- Theatrical release poster
- Directed by: Aldo Miyashiro
- Written by: Aldo Miyashiro Gilberto Nué Haysen Percovich Marco Paulo Melendez
- Story by: Aldo Miyashiro
- Produced by: César Fajardo Gilberto Nué Aldo Miyashiro
- Starring: Pietro Sibille Aldo Miyashiro Vanessa Saba Érika Villalobos Cristian Rivero Yaco Eskenazi André Silva Daniel Peredo Junior Silva
- Cinematography: César Fajardo
- Music by: José San Miguel Eduardo San Miguel
- Production company: AMA Films
- Distributed by: Cinecolor Perú
- Release date: August 10, 2017;
- Running time: 104 minutes
- Country: Peru
- Language: Spanish

= Eleven Males =

Eleven Males (Spanish: Once machos) is a 2017 Peruvian sports comedy film directed, co-written, produced and starred by Aldo Miyashiro.

== Synopsis ==
The story of a neighborhood that bets on a football match the only thing they have in life, their houses.
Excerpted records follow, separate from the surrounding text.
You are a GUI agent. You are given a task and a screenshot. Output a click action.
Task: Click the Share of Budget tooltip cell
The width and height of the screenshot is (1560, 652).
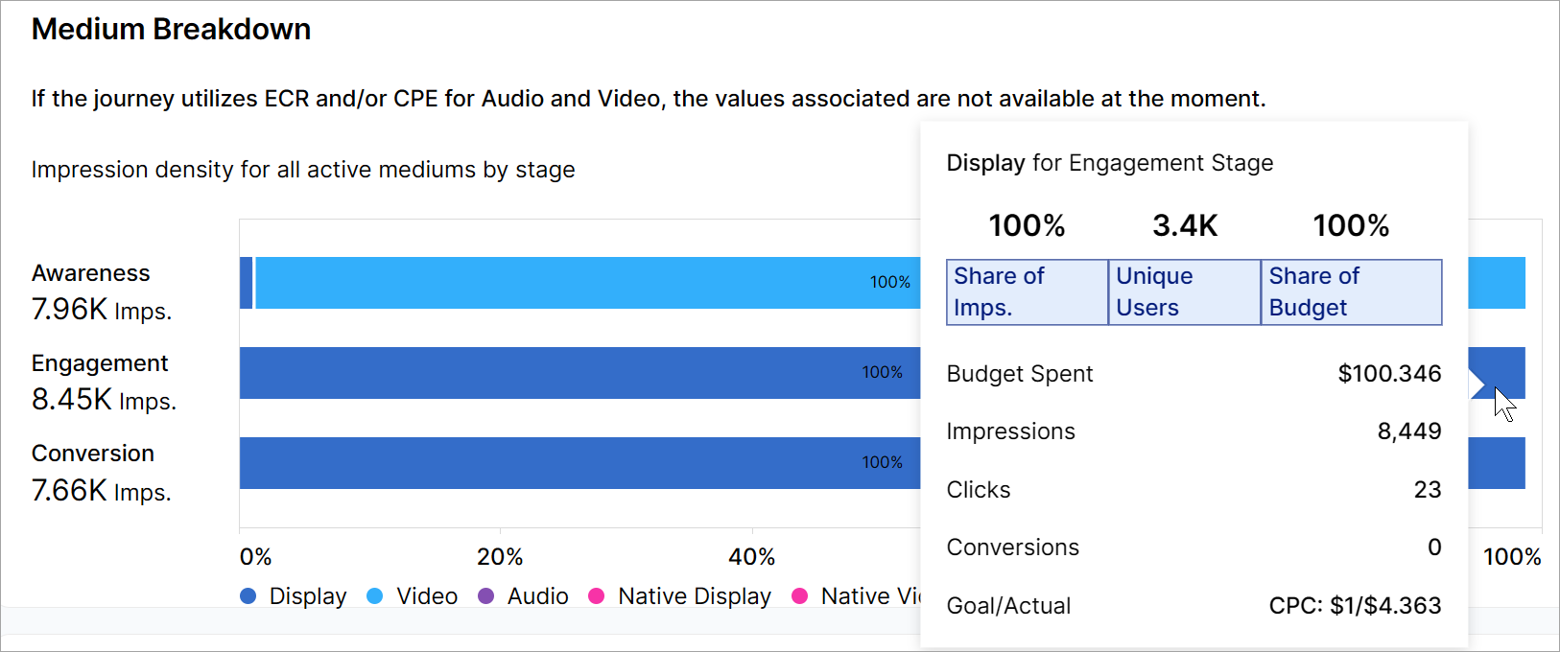1351,292
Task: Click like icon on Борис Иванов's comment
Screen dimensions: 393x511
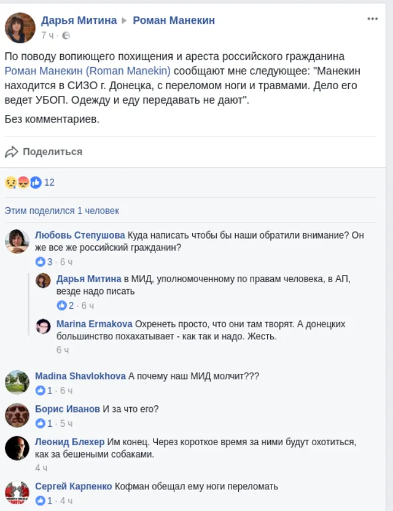Action: tap(41, 423)
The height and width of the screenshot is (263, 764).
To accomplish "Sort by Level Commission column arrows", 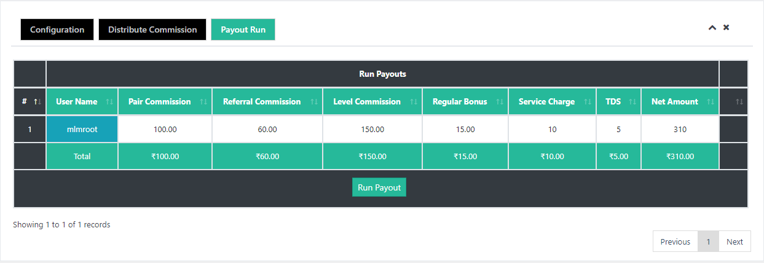I will (414, 102).
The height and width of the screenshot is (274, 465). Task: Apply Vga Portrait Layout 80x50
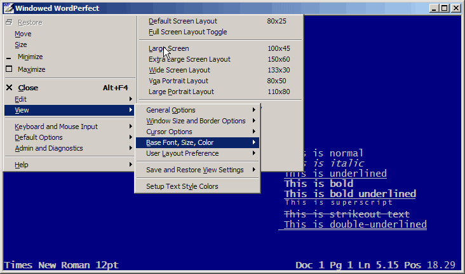coord(178,81)
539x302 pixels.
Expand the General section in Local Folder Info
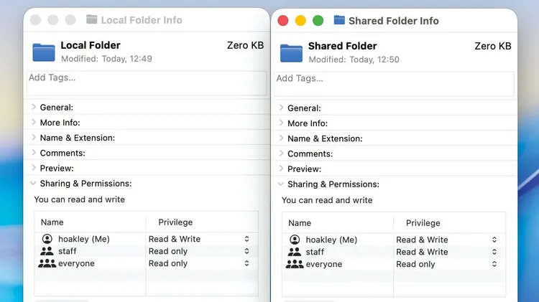coord(34,108)
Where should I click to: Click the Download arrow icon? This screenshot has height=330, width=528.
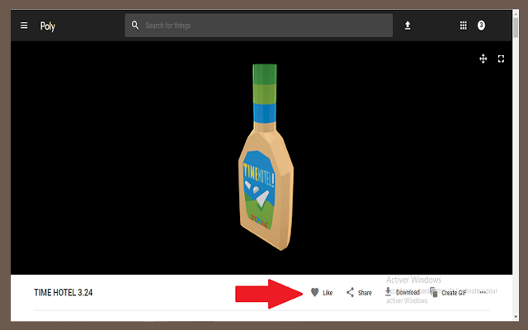[388, 291]
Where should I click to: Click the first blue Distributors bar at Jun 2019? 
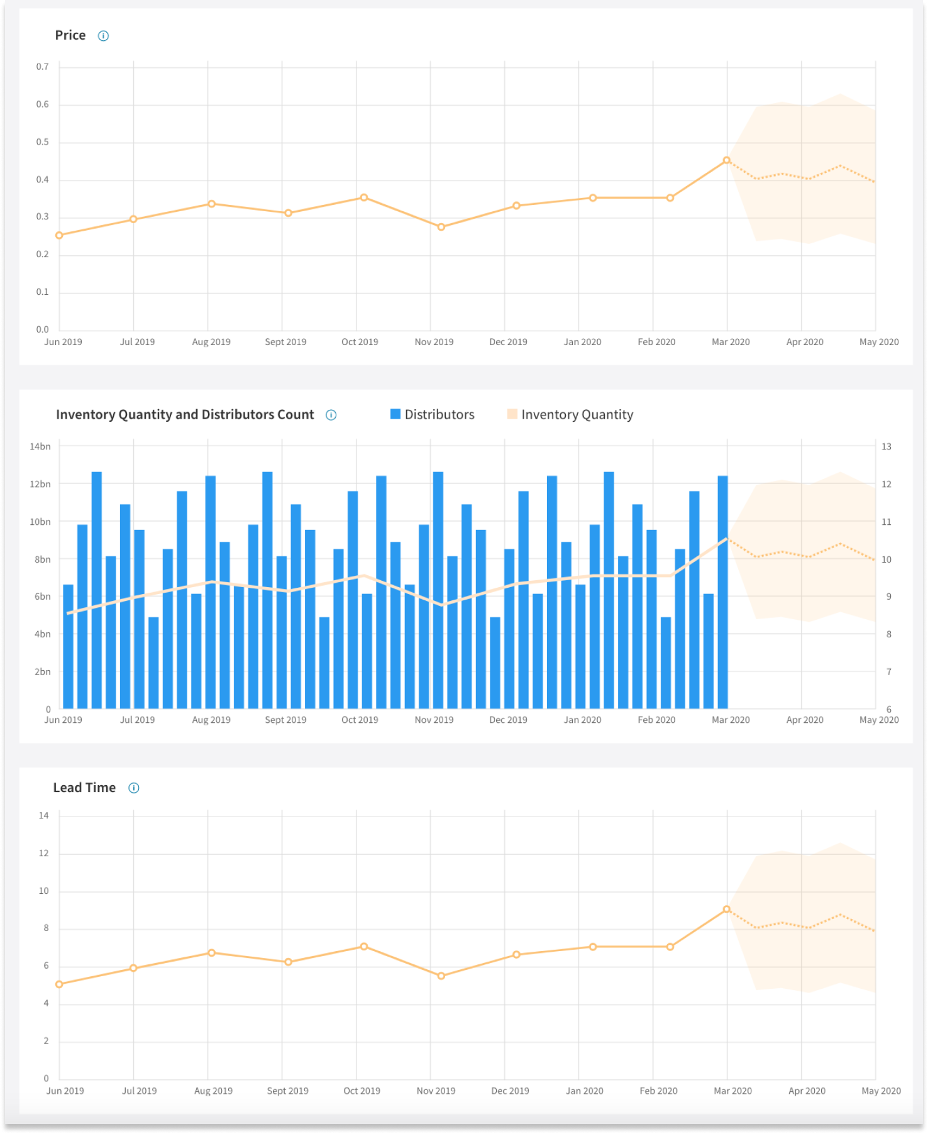pyautogui.click(x=68, y=647)
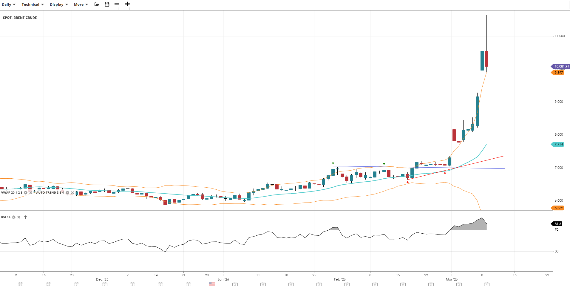Click the open folder icon

[x=97, y=4]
Once machos (Eleven males), a neighborhood team accustomed only to losing, will face Los Diamantes, a professional soccer team belonging to Jaime, former neighbor and villain of the story, who intends to knock down the entire neighborhood to build the most impressive shopping center in the country.

== Cast ==

- Pietro Sibille as 'Mono'
- André Silva as Andy (Andi)
- Andrés Salas as 'Chato'
- Luigi Monteghirfo as Luis
- Sebastian Monteghirfo as Sebastián (Sebas)
- Martín Arredondo as 'Dientes'
- Daniel Peredo as Daniel (Dani) / Narrator
- Iván Chávez as Chávez
- Cristian Rivero as Cristian (Cris)
- Gilberto Nué as Gilberto (Gil)
- Junior Silva as Junior
- Yaco Eskenazi as Mikael
- Aldo Miyashiro as Alejandro
- Carlos Gassols as Mr. Carlos
- Erika Villalobos as Beatriz
- Vanessa Saba as Cristina
- Wendy Ramos as Tatiana
- Amparo Brambilla as Amparo (La Amparo)
- César Valer as Don Amador
- Américo Zuñiga as Don Ulises
- Daniela Nunes as Mía
- Abril Cárdenas as Camila
- Mariano García-Rosell as Adrián
- Brando Gallesi as Bruno
- Fabiana Valcárcel as Fernanda
- Ricardo Valverde as 'Pájaro-Perro'
- Nicolás Argolo as Nico
- Yiddá Eslava as Yiddá
- Julián Zucchi as Julián (Juli)
- Eddie Fleischman as Himself
- Haysen Percovich as Jaime
- Sonia Seminario as Mrs. Luzmila

== Reception ==

=== Critical reception ===
In a review of the newspaper El Comercio, critic Sebastián Pimentel: gave the film a very low rating and described that "the psychological content is reduced to a matter of actions obvious, set phrases or grimaces of café-theater. The possibility of a popular, intelligent and imaginative Peruvian cinema is once again far from the big screen".

=== Box-office ===
In its billboard debut, Eleven Males achieved 45,000 viewers; becoming the most watched Peruvian film of 2017, surpassing "Cebiche de Tiburón", "Av. Larco" and "Gemelos sin cura".

== Sequels ==
With the success of Once machos, a sequel entitled Eleven Males 2 was announced, this time without the participation of Daniel Peredo, who had died in early 2018. After the success of the sequel, the realization of a third part was confirmed, along with a new series titled Once machos, la serie (Eleven males, the series) to premiere in 2020. but they were never released, and it is unknown what happened to these projects.